Charter schools tend to increase segregation among students, according to a study released last week by researchers at ASU and the University of Colorado at Boulder.
The study, “Schools Without Diversity: Education Management Organizations, Charter Schools, and the Demographic Stratification of the American School System,” found that charter schools tend to be highly racially segregated for both minority and majority students when compared to neighboring school districts.
The study’s author, Professor Gary Miron of Western Michigan University, said he has observed this pattern in nearly every study he has conducted about charter schools.
“Charter schools facilitate the re-segregation of our society,” Miron said.
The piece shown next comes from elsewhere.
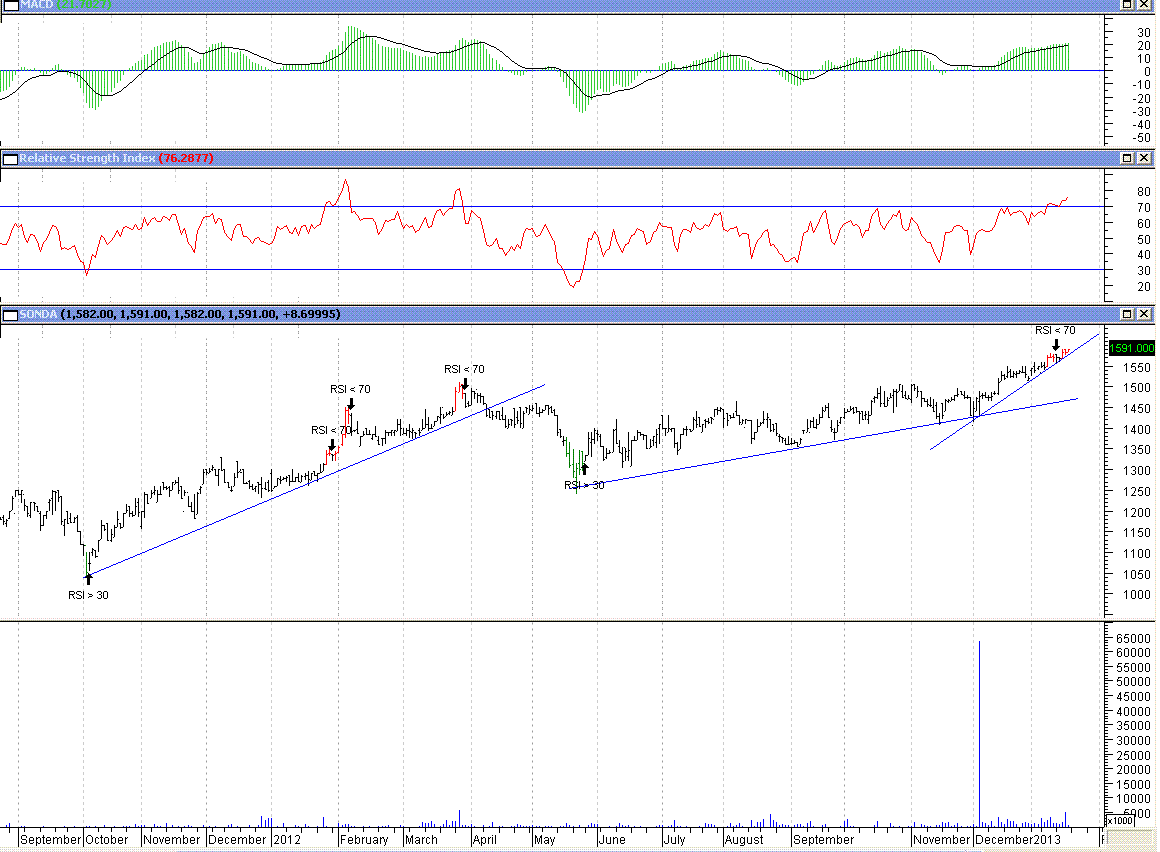Close the MACD indicator panel

1144,5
The study focused on schools run by Education Management Organizations — 95 percent of which are charter schools — and found that such charter schools integrate or segregate students by four key demographic characteristics: ethnic/minority classification, socioeconomic status, disabling condition and English language facility.
Additionally, most charter schools are divided into either very segregated high-income or low-income schools, and 70 to 73 percent of the schools were in the extreme categories of the scale, according to the study.
The re-segregation begins with parents who choose to pull their children out of public schools and put them into charter school, Miron said, adding that the parents are ‘self-selecting’ the segregated environment.
Charter schools don’t segregate — parents segregate, he said.
“Our public schools are segregated mostly by neighborhood,” he said. “It’s already happening. Charter schools are accelerating that, but they’re not the cause of it.”
When compared with neighboring public schools, charter school populations are comprised of a high concentration of races, creating a phenomenon known as ‘white flight’ and ‘minority flight’ schools.
Currently there are 509 charter schools operating in Arizona, said Stephanie Grisham, spokeswoman for the Arizona Charter Schools Association.
“Charter schools embrace the fact that children learn differently,” Grisham said, adding that they were created to give parents choice.
Regardless of the study’s findings, Grisham said the schools focus on meeting state standards and maintaining the autonomy of the schools in order to teach specialized curriculums.
“At the end of the day, we look at the test scores,” she said.
Professor Gene Glass, a fellow within the Education Policy Research Unit at ASU that co-released the study, said the problems with charter schools stem from a lack of monitoring.
“The whole idea in creating them is that the traditional public schools are crushed under the weight of state regulation, so creativity and entrepreneurship cannot flourish,” he said. “We must remove all of this so great things can happen … well great things haven’t happened.”